A recent ruling by the New Delhi High Court reinterpreting Section 377 of the Indian Penal Code (IPC), which was devised to prevent and criminalise all sexual activity “against the order of nature”, but especially homosexual activities, prompted Singapore’s Law Minister Mr. K Shanmugam to respond that although Singapore will not decriminalise gay sex, it will accede to the courts in Singapore, the power to decide how the law, is applied. (See Today’s report).

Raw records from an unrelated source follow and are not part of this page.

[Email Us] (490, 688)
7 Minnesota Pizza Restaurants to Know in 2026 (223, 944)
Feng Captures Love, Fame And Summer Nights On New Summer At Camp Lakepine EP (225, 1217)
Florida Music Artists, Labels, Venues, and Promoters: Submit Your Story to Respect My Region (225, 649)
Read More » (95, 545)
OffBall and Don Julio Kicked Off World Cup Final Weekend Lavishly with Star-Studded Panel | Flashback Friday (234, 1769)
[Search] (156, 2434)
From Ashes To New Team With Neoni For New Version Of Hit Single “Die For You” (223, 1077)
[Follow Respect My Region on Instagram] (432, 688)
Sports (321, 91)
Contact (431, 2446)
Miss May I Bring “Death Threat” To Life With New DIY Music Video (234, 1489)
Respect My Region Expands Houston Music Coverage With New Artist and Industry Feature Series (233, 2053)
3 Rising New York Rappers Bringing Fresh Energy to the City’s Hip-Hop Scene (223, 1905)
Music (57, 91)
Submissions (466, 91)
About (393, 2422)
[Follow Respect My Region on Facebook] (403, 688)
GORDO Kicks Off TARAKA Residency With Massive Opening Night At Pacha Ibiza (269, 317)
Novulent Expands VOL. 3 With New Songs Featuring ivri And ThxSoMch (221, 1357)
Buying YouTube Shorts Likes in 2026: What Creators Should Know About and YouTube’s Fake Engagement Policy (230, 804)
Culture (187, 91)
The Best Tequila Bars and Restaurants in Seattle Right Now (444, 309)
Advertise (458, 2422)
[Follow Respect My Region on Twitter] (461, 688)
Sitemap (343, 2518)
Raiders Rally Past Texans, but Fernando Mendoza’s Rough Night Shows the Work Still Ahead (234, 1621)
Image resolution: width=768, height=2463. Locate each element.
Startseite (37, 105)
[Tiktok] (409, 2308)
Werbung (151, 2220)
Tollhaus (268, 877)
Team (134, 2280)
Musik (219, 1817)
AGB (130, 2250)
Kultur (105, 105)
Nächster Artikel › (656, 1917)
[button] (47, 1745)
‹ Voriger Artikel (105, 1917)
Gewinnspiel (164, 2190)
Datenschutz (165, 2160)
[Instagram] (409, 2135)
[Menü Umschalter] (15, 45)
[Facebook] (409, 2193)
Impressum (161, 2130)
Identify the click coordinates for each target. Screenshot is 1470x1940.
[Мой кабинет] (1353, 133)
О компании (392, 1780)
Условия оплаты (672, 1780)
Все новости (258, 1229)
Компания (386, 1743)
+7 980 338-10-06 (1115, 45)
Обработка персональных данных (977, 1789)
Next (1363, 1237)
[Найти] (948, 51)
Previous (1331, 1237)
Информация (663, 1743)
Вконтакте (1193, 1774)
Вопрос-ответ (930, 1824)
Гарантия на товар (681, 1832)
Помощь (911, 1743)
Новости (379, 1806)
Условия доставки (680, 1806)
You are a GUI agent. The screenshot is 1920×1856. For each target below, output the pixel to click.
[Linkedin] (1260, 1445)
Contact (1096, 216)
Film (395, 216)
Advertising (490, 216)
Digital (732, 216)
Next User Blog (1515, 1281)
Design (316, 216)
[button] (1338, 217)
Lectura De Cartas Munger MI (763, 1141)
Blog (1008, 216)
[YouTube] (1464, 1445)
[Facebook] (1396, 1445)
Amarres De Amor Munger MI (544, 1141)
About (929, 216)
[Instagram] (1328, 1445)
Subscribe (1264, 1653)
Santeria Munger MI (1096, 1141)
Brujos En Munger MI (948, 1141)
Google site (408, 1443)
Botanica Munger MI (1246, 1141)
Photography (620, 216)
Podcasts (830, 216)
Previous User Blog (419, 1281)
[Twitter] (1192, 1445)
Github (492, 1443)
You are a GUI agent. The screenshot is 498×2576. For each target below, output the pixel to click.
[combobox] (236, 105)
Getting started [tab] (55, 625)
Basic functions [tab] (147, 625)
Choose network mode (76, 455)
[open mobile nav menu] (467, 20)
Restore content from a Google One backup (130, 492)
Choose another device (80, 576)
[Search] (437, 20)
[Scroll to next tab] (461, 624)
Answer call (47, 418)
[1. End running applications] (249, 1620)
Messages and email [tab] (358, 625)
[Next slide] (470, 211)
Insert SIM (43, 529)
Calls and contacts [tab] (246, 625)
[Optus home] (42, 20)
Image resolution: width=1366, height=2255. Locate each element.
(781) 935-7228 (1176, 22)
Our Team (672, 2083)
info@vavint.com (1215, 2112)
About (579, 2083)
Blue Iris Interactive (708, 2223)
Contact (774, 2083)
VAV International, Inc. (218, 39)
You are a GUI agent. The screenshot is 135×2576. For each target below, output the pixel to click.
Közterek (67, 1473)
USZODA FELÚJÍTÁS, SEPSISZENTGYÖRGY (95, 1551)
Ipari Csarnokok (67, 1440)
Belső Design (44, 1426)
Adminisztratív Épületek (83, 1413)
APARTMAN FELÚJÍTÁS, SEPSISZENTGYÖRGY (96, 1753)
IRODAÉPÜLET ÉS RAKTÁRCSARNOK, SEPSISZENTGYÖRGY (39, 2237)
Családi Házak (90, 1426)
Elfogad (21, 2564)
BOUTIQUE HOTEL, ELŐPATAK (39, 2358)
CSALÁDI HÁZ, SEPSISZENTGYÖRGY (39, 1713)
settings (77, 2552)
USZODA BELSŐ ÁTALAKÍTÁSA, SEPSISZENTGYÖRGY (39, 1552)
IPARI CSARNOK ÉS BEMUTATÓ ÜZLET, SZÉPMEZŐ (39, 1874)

One common misconception is that the IPC Section 377 is similar to Section 377a of Singapore laws – but it is not. Singapore’s section 377a criminalises outrages of decency between males; IPC section 377 criminalises all “carnal intercourse against the order of nature with any man, woman or animal”. The New Delhi High Court ruled that although Section 377 would still apply to non-consensual sex and sex with minors, it should not criminalise private sexual relations between consenting adults as then, it would violate Article 21 of the Indian constitution, which states “that every citizen has equal opportunity of life and is equal before law”.
As for Section 377a, Prime Minister Lee Hsien Loong contented in 2007 that the “continued retention of Section 377A would not be a contravention of the Constitution”. If it truly was not a contravention of the constitution of Singapore, and as suggested by the Law Minister, should be decided how it is applied by the court of law, then, the recent case of the death of Brandon Boh Zhuang Min, would have been a good test case for the Attorney-General’s chambers to have brought up before the courts of Singapore, to determine how the courts will apply and interpret Section 377a.
Mr. Boh, a catering executive died 16 days after consuming a sexual performance enhancing drug, while on a threesome homosexual tryst. The case was investigated by the police and they found “unopened condoms and medication in the bedroom”, which would suggest that they were initially being investigated for homosexual activity, which would be criminal according to Section 377a, but eventually only a verdict of misadventure was pronounced on the death of Mr Boh. The report certainly seems to suggest that investigations were not confined to merely establishing the cause of death. If so, why did the Attorney-General (AG) not see it fit to bring one Mr Daniel to court to determine how the courts will apply Section 377a?
Private drug and sex parties have been a popular alternative to gay saunas and discos for many young gay men for nearly a decade; and mixing drugs, including alcohol with sexual activity has been shown to substantially increase the risk of transmitting HIV as safer sex practices are abandoned along with inhibitions. In the light of this, even if consenting individual gay men were not charged under Section 377a, so as not to send a ‘wrong message’ to the LGBT community, should not such group drug and sex orgies be targeted by the police and especially by the AG chambers to test how this particular law will be applied by the courts here to them?
“To have a law that they articulate they are not going to enforce really brings the law into disrepute”, said Dr Stuart Koe, Chief Executive Officer of Fridae.com even as parliament was debating the repeal of Section 377a in 2007. “Either put the gun down, or pull the trigger”, he said.